Ethanol from corn as a motor gasoline blend stock seems like a good idea. As an oxygenate it is supposed to clean up the air, and as a U.S grown renewable it reduces our dependence on fossil fuels and foreign oil. The catch is that ethanol is being mandated under a morass of mind-numbingly complex government regulations, some of which conflict with each other, or worse yet are out of step with the realities of the market. For example, the mandatory volumes of ethanol required may soon exceed the quantity that the market can use. At the same time, high corn prices have driven margins on ethanol manufacture into the red forcing many ethanol producers to shutter their operation, reducing ethanol supplies. And if that were not enough, a government program created something called the renewable identification number – RIN – a 38-digit serial number that ‘tags’ batches of renewable fuels and has resulted in all sorts of complications. Today we’ll begin an examination of the ethanol market to understand how we got in this predicament and where we go from here. In Part I we tackle one of the most intractable problems – the Blend Wall.

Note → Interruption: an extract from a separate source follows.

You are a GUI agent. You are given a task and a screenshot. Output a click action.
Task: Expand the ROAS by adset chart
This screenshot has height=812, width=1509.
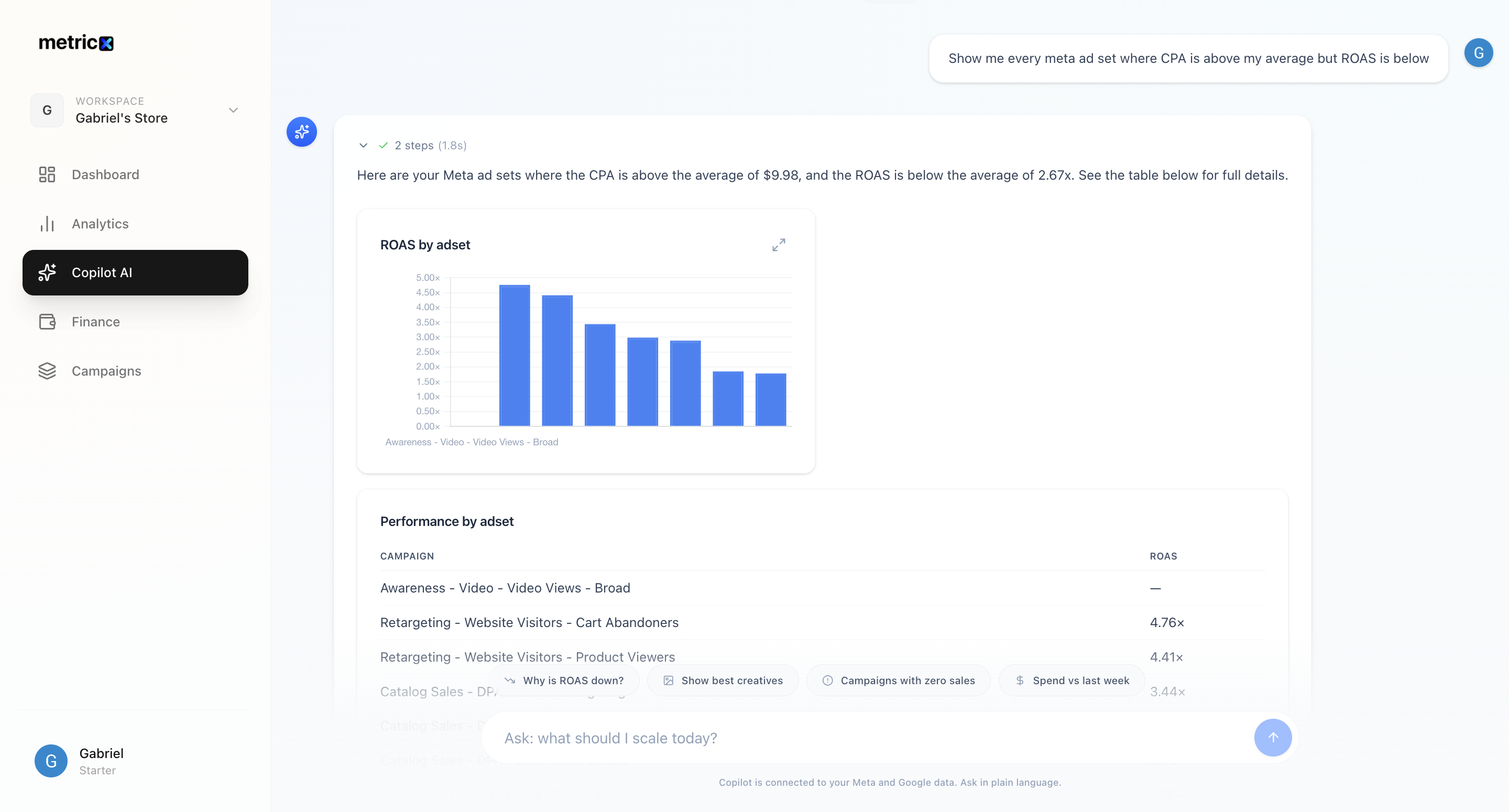tap(778, 245)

Dad - What is Ethanol Made From?
Ethanol is 100 percent (200 percent “proof”) alcohol. Ethanol is produced by fermenting sugar in grain crops (e.g. corn) or fermenting sugar directly. To prevent ethanol production “escaping” into the adult beverage pool, producers add a small percentage of denaturant that makes you sick if you drink it. Fortunately denatured ethanol has other useful qualities including being an oxygenate. Oxygenates reduce the carbon monoxide created when gasoline burns. Oxygenates have therefore been blended into gasoline since the Clean Air Act amendments of 1992. Until 2004 methyl tertiary butyl ether (MTBE) was the principal oxygenate used in gasoline, but was regulated out of existence in the U.S. due to reported ground water contamination issues. Since then ethanol has been oxygenate of choice for US gasoline.

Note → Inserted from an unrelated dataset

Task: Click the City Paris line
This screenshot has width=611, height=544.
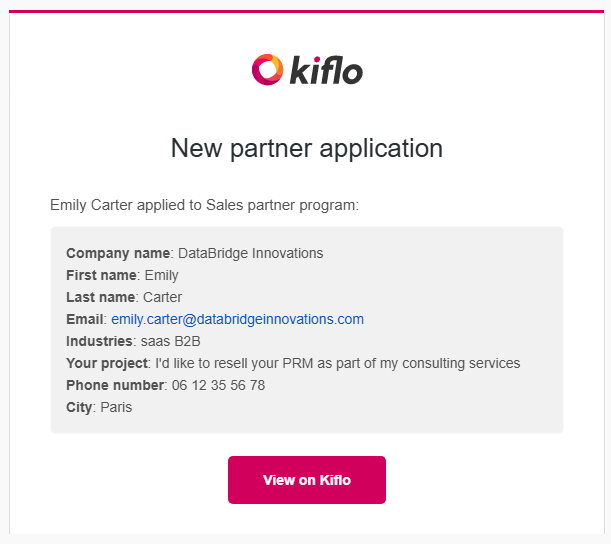Action: pos(99,407)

Unfortunately while ethanol may be a useful oxygenate, it does not travel well when blended with gasoline. Ethanol attracts water in pipeline or storage facilities. That quality damages gasoline if ethanol is stored or moved through a pipeline when blended with gasoline. As a result, ethanol has to be shipped to gasoline pipeline terminals separately, usually by train or truck. Once at the terminal, ethanol is then blended into gasoline just prior to delivery to gas stations. This characteristic adds cost and logistic constraints to the use of ethanol blend gasoline.
Ethanol Mandates
We touched on ethanol mandates a few weeks back in “Ethanol, Gasoline and Refineries – Another One Bites the Dust”. The regulations are mind numbingly complex and require refiners and blenders to use byzantine administrative systems to track receipts and deliveries of the stuff. The ethanol mandates are also a living beast and continue to be updated by the Environmental Protection Agency (EPA) on a yearly basis.

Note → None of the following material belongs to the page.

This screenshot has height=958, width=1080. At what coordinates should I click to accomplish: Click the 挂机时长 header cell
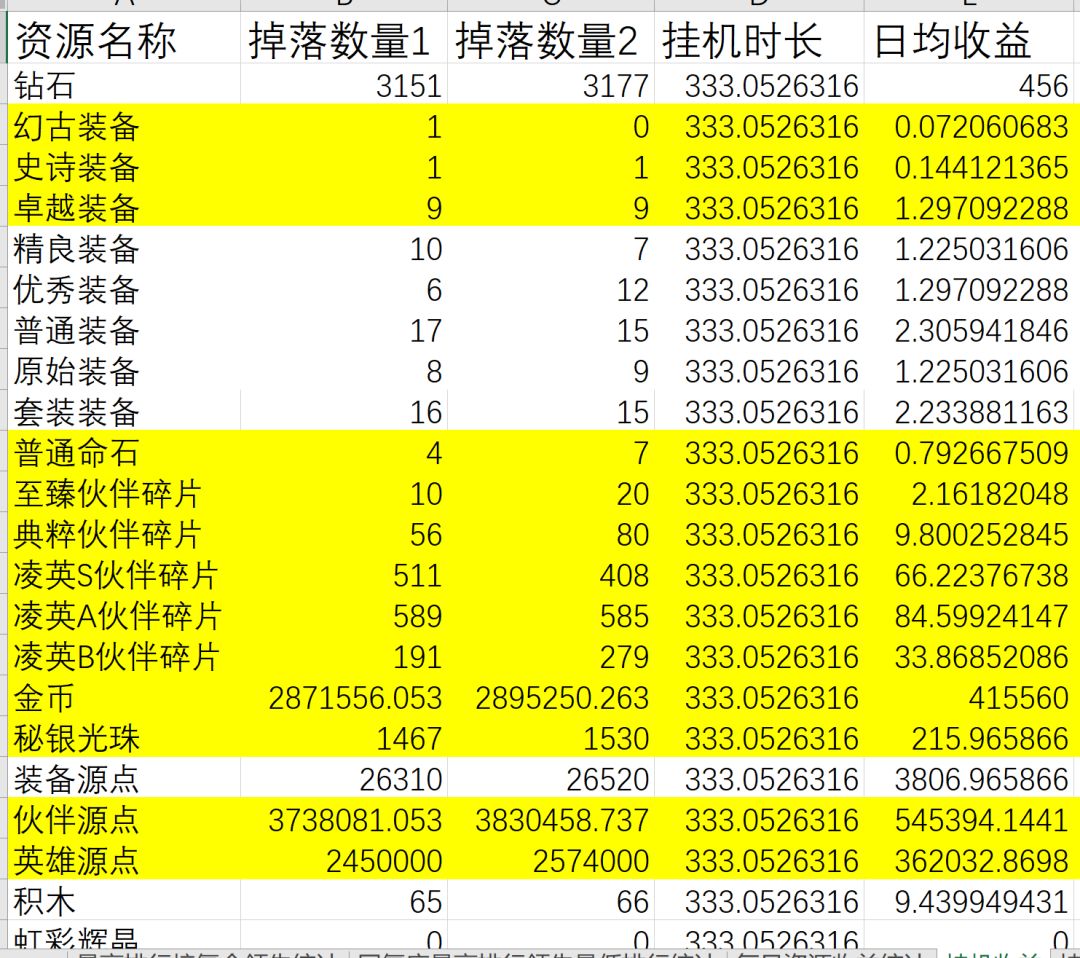758,39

A couple of years after ethanol began to be widely used as an oxygenate, growing concerns about US dependence on imported oil and the political clout of the corn lobby, led to the Energy Policy Act of 2005 and the 2007 Energy Independence and Security Act (EISA) that both mandated increased use of renewable fuel in place of gasoline. By renewable fuel, the legislation principally refers to ethanol produced from corn but also covers biodiesel, cellulose biofuel (ethanol produced using crops other than corn), and advanced biofuel. For the time being, we are restricting our discussion to the corn based ethanol rules.
The EISA contains a mandate for a renewable fuel standard (RFS). Under the RFS refiners are required to sell specific volumetric target quantities of renewable fuels each year. These volumetric targets increase from 26 MB/d in 2006 to 2.35 MMB/d in 2022. Each year the EPA estimates gasoline and diesel consumption ahead of time and then sets percentage targets for renewable fuels for refiners to blend into gasoline .The 2012 target for corn ethanol blended into gasoline is 861 MB/d or 9.23 percent of estimated gasoline sales by volume. Under the rules, the percentage of ethanol blended into gasoline will continue to increase each year as required to meet the growing volumetric ethanol targets.